In preliminary research presented at the American Heart Association’s Arteriosclerosis, Thrombosis and Vascular Biology/Peripheral Vascular Disease 2016 Scientific Sessions, weight loss surgery also increased their “good” cholesterol levels.

“We already knew that weight loss surgery improves weight and cholesterol numbers,” said Amy S. Shah, M.D., lead author of the study and assistant professor of pediatrics at the Cincinnati Children’s Hospital in Ohio.

“This new research shows that there are actually changes in the way high density lipoprotein (HDL) functions in adolescents, which may lead to a reduction in long-term cardiovascular risk.”

In the study, 10 teenage boys averaging 367 pounds underwent vertical sleeve gastrectomy to reduce the size of the stomach.

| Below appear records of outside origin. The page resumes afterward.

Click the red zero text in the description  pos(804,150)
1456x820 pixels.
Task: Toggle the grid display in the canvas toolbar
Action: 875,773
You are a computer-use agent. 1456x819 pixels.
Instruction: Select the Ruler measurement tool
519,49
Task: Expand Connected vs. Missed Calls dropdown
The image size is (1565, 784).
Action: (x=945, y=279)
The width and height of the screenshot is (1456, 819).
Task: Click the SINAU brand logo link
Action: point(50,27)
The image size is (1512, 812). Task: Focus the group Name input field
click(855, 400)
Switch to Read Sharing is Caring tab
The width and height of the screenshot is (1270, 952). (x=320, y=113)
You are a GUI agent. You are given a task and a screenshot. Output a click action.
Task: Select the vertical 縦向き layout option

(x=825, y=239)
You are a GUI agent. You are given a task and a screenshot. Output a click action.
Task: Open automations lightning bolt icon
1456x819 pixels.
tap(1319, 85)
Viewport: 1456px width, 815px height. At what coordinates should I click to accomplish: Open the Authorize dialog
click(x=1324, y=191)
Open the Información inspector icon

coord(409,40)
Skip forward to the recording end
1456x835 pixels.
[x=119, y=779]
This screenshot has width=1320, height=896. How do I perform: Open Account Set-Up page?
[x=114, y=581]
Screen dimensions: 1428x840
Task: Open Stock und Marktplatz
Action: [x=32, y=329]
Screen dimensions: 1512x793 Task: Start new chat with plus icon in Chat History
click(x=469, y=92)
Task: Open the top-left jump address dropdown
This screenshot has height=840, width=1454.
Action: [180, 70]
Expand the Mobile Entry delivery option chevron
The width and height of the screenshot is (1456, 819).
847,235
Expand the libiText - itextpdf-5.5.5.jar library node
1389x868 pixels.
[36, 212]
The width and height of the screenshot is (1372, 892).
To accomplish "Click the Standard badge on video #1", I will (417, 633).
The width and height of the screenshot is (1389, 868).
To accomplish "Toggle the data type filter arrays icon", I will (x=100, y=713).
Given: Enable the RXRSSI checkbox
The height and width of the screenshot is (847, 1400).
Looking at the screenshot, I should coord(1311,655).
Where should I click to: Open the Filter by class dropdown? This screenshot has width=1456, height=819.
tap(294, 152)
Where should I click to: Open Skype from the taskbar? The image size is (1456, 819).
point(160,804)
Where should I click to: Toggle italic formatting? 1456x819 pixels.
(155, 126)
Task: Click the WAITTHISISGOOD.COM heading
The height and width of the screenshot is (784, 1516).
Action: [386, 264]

One year after surgery, the teens:

  • Increased levels of the so-called good cholesterol by 23 percent.
  • Lost an average 111 pounds.
  • Reduced their body mass index by 32 percent. Body mass index is a scientific way to evaluate body weight.

In addition to measuring HDL levels, the researchers performed several tests to assess whether surgery had an impact on HDL function. Among their findings:

  • Cholesterol efflux, the ability of HDL to remove cholesterol from artery walls so it can be sent to the liver and removed from the body, increased 12 percent.
  • HDL oxidation potential, a measure of how easily HDL generates oxidants or free radicals that can trigger unwanted inflammation, decreased 30 percent.
  • HDL became more anti-inflammatory, with a 25 percent decrease on the HDL inflammatory index.

“Despite remaining obese, these young men showed improved metabolic health measured by HDL function after surgery,” Shah said.

The preliminary study is limited by small numbers and having no female participants.